◆ **THE PROBLEM**:
Return each record shown below exactly, with none omitted.

(DATA TO PROCESS begins)

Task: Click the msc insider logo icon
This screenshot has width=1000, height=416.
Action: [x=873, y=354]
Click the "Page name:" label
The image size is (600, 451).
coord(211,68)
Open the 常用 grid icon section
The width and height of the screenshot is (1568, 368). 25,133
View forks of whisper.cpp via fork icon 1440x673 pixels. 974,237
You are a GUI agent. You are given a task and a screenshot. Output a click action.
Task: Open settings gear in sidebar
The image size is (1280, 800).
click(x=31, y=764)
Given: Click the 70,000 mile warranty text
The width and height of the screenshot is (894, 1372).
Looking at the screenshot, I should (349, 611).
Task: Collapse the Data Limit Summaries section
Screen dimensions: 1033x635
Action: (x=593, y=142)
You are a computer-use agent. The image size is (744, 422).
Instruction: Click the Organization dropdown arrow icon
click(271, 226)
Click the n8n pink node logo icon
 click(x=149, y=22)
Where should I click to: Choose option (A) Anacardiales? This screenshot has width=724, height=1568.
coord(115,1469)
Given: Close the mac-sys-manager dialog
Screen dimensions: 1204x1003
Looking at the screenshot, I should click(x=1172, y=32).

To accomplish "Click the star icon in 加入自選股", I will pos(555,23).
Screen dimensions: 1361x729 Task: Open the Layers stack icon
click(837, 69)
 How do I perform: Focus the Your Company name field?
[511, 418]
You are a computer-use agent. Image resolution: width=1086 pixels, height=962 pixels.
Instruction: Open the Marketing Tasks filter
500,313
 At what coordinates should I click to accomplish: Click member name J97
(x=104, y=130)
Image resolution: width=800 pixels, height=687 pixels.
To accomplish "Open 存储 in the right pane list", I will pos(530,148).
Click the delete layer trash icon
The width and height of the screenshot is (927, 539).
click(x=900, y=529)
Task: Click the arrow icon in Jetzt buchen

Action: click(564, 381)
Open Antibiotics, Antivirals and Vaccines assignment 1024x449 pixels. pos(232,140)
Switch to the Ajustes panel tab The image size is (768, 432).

(DATA TO PROCESS ends)

◆ **EXPECTED OUTPUT**:
Task: Click the msc insider logo icon
This screenshot has width=1000, height=416.
Action: [x=873, y=354]
Click the "Page name:" label
The image size is (600, 451).
coord(211,68)
Open the 常用 grid icon section
The width and height of the screenshot is (1568, 368). 25,133
View forks of whisper.cpp via fork icon 1440x673 pixels. 974,237
You are a GUI agent. You are given a task and a screenshot. Output a click action.
Task: Open settings gear in sidebar
The image size is (1280, 800).
click(x=31, y=764)
Given: Click the 70,000 mile warranty text
The width and height of the screenshot is (894, 1372).
Looking at the screenshot, I should (349, 611).
Task: Collapse the Data Limit Summaries section
Screen dimensions: 1033x635
Action: (x=593, y=142)
You are a computer-use agent. The image size is (744, 422).
Instruction: Click the Organization dropdown arrow icon
click(271, 226)
Click the n8n pink node logo icon
 click(x=149, y=22)
Where should I click to: Choose option (A) Anacardiales? This screenshot has width=724, height=1568.
coord(115,1469)
Given: Close the mac-sys-manager dialog
Screen dimensions: 1204x1003
Looking at the screenshot, I should click(x=1172, y=32).

To accomplish "Click the star icon in 加入自選股", I will pos(555,23).
Screen dimensions: 1361x729 Task: Open the Layers stack icon
click(837, 69)
 How do I perform: Focus the Your Company name field?
[511, 418]
You are a computer-use agent. Image resolution: width=1086 pixels, height=962 pixels.
Instruction: Open the Marketing Tasks filter
500,313
 At what coordinates should I click to accomplish: Click member name J97
(x=104, y=130)
Image resolution: width=800 pixels, height=687 pixels.
To accomplish "Open 存储 in the right pane list", I will pos(530,148).
Click the delete layer trash icon
The width and height of the screenshot is (927, 539).
click(x=900, y=529)
Task: Click the arrow icon in Jetzt buchen

Action: click(564, 381)
Open Antibiotics, Antivirals and Vaccines assignment 1024x449 pixels. pos(232,140)
Switch to the Ajustes panel tab The image size is (768, 432).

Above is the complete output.